■ Aim of the task ■
Your answer must hold only the lines below from the line containing "Open the title" through the line containing "You are a computer-use agent. The", each reproduced exactly.

________

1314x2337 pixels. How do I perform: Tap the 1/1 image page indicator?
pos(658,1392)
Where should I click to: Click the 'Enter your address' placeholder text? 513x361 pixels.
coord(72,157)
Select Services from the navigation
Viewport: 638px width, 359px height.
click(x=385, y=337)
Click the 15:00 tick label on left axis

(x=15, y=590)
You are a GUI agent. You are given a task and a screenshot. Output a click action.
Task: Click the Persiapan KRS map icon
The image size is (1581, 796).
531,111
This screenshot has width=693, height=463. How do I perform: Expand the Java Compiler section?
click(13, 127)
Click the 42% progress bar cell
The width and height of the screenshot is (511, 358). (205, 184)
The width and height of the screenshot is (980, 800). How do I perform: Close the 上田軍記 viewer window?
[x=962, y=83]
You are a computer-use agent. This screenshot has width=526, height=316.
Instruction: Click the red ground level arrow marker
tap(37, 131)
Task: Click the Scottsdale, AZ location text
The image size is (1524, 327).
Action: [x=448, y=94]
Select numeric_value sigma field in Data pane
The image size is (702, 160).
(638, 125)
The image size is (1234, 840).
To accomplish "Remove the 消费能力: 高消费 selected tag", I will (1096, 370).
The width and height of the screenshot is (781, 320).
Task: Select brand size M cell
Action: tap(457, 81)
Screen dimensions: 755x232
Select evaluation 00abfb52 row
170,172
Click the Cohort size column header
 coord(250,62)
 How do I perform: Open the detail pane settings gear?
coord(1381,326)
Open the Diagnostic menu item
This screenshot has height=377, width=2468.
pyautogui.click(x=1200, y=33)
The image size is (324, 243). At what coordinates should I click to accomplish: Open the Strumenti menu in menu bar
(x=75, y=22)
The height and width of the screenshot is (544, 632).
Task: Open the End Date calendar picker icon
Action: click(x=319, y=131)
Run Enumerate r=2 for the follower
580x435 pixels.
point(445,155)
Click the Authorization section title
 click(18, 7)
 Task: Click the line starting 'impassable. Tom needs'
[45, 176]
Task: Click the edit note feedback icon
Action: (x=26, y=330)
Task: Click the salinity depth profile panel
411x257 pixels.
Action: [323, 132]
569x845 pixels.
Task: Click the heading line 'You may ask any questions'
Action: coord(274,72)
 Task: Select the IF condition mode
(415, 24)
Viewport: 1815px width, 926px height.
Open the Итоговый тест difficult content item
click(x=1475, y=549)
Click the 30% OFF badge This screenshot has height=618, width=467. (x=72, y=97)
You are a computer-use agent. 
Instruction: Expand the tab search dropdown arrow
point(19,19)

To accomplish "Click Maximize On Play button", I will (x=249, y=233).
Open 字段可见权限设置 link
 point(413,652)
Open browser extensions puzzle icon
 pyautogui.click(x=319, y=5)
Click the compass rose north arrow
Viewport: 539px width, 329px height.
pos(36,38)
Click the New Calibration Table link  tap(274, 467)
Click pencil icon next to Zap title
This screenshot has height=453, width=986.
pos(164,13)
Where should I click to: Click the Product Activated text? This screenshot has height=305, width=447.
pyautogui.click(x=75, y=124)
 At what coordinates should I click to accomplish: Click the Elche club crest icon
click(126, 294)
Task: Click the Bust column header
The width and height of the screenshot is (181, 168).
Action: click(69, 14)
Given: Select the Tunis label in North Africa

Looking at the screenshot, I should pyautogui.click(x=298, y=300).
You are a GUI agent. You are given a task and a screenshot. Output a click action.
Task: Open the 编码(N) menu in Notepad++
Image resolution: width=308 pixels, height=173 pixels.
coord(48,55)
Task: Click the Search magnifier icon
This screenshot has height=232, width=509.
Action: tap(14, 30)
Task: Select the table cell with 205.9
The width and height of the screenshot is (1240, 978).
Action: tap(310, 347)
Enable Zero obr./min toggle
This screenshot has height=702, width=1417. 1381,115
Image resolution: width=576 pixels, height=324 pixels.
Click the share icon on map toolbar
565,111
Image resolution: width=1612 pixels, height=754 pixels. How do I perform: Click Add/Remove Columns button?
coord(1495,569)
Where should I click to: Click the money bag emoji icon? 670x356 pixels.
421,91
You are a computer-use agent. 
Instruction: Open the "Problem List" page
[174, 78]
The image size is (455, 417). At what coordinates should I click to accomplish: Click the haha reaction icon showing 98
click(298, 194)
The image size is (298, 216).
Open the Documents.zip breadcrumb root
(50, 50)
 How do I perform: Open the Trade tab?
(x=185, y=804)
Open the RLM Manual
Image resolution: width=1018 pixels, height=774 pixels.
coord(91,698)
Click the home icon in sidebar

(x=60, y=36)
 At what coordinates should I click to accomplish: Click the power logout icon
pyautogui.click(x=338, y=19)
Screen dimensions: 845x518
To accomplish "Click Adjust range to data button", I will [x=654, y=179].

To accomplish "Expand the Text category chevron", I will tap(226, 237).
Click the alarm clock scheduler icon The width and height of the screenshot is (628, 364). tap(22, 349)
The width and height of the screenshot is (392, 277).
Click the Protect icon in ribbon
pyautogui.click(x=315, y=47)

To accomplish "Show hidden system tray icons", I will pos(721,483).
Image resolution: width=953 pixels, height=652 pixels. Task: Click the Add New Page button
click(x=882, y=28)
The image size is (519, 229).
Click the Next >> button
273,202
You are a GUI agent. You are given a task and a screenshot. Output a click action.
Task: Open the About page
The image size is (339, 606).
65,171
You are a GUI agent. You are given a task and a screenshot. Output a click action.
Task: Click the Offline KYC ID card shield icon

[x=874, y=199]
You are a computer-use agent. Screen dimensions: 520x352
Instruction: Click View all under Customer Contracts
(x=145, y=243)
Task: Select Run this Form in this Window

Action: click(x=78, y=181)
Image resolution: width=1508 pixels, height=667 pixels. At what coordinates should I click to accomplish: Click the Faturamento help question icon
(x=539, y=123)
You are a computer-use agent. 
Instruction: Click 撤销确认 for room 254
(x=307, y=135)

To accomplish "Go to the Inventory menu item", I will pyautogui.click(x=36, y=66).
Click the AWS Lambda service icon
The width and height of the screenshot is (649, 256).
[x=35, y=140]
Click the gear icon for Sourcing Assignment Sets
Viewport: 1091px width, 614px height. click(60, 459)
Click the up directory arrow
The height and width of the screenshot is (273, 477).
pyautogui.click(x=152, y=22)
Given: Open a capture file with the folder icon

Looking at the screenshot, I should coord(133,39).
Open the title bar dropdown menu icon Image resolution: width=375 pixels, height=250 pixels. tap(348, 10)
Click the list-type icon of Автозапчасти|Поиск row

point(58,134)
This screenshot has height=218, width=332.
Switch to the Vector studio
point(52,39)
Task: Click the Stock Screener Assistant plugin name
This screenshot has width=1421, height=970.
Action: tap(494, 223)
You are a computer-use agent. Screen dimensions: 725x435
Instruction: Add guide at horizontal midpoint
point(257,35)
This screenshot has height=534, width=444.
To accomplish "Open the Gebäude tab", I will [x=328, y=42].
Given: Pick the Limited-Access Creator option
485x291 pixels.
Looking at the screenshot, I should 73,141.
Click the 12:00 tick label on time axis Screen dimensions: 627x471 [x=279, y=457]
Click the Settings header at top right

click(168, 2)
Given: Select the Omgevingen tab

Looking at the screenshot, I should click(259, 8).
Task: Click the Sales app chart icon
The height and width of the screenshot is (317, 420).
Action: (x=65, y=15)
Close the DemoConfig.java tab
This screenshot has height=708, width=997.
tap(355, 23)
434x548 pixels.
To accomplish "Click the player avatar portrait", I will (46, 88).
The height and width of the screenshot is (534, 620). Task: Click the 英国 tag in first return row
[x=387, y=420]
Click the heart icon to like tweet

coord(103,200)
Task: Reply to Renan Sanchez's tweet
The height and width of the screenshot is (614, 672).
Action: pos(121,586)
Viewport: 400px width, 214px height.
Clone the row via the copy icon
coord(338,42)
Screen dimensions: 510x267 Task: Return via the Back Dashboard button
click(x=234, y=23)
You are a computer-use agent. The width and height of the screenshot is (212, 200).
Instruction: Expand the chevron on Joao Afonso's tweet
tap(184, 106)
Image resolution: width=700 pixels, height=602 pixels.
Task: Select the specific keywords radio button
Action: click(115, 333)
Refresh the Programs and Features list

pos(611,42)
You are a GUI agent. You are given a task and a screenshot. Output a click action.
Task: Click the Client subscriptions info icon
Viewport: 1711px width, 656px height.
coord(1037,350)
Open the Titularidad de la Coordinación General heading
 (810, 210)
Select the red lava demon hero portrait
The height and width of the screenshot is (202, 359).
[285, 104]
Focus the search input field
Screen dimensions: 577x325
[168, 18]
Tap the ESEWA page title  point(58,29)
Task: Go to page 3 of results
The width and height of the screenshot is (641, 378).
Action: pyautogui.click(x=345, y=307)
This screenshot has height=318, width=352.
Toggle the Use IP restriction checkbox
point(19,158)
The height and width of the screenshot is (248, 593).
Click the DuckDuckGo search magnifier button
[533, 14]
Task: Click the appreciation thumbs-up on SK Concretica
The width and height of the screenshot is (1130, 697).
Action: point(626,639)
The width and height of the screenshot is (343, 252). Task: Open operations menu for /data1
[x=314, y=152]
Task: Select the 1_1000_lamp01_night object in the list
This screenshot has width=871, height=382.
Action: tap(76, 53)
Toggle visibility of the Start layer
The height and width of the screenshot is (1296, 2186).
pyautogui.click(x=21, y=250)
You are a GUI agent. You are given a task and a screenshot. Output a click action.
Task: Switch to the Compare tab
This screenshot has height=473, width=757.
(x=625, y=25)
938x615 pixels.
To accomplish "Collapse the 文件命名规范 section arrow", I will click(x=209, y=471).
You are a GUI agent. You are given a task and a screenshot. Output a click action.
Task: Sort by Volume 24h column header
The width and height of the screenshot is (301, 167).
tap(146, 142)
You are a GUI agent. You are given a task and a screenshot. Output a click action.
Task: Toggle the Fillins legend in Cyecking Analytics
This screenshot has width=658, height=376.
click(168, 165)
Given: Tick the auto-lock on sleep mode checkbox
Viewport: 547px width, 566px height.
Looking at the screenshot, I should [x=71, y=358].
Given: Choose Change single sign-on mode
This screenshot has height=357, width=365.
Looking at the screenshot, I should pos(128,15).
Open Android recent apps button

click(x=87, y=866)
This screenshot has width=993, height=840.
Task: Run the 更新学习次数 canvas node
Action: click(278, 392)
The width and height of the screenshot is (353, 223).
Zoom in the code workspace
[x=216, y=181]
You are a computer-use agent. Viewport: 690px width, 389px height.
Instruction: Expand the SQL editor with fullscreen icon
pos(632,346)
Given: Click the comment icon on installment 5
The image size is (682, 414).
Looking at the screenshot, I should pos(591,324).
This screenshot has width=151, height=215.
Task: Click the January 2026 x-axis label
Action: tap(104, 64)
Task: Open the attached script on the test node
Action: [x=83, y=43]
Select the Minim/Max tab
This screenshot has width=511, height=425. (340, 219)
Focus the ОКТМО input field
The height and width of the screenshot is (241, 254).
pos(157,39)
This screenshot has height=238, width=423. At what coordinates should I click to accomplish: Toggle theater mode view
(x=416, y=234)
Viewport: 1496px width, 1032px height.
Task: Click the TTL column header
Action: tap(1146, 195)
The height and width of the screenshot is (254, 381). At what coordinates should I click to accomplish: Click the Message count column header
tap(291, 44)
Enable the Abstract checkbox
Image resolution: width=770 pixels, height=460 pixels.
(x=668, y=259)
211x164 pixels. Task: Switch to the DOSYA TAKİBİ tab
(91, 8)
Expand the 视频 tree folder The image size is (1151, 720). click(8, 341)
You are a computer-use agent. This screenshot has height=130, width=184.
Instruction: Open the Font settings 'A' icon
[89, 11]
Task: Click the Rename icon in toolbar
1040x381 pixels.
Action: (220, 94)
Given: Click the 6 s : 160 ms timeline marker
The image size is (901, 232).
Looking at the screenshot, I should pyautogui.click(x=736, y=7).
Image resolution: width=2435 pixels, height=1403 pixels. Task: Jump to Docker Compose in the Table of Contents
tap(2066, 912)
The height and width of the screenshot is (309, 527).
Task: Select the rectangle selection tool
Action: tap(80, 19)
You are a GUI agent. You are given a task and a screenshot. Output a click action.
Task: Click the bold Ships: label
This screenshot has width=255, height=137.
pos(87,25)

________

■ Expected output ■
Open the title bar dropdown menu icon Image resolution: width=375 pixels, height=250 pixels. tap(348, 10)
Click the list-type icon of Автозапчасти|Поиск row

point(58,134)
This screenshot has height=218, width=332.
Switch to the Vector studio
point(52,39)
Task: Click the Stock Screener Assistant plugin name
This screenshot has width=1421, height=970.
Action: tap(494, 223)
You are a computer-use agent. Screen dimensions: 725x435
Instruction: Add guide at horizontal midpoint
point(257,35)
This screenshot has height=534, width=444.
To accomplish "Open the Gebäude tab", I will [x=328, y=42].
Given: Pick the Limited-Access Creator option
485x291 pixels.
Looking at the screenshot, I should 73,141.
Click the 12:00 tick label on time axis Screen dimensions: 627x471 [x=279, y=457]
Click the Settings header at top right

click(168, 2)
Given: Select the Omgevingen tab

Looking at the screenshot, I should click(259, 8).
Task: Click the Sales app chart icon
The height and width of the screenshot is (317, 420).
Action: (x=65, y=15)
Close the DemoConfig.java tab
This screenshot has height=708, width=997.
tap(355, 23)
434x548 pixels.
To accomplish "Click the player avatar portrait", I will (46, 88).
The height and width of the screenshot is (534, 620). Task: Click the 英国 tag in first return row
[x=387, y=420]
Click the heart icon to like tweet

coord(103,200)
Task: Reply to Renan Sanchez's tweet
The height and width of the screenshot is (614, 672).
Action: pos(121,586)
Viewport: 400px width, 214px height.
Clone the row via the copy icon
coord(338,42)
Screen dimensions: 510x267 Task: Return via the Back Dashboard button
click(x=234, y=23)
You are a computer-use agent. The width and height of the screenshot is (212, 200).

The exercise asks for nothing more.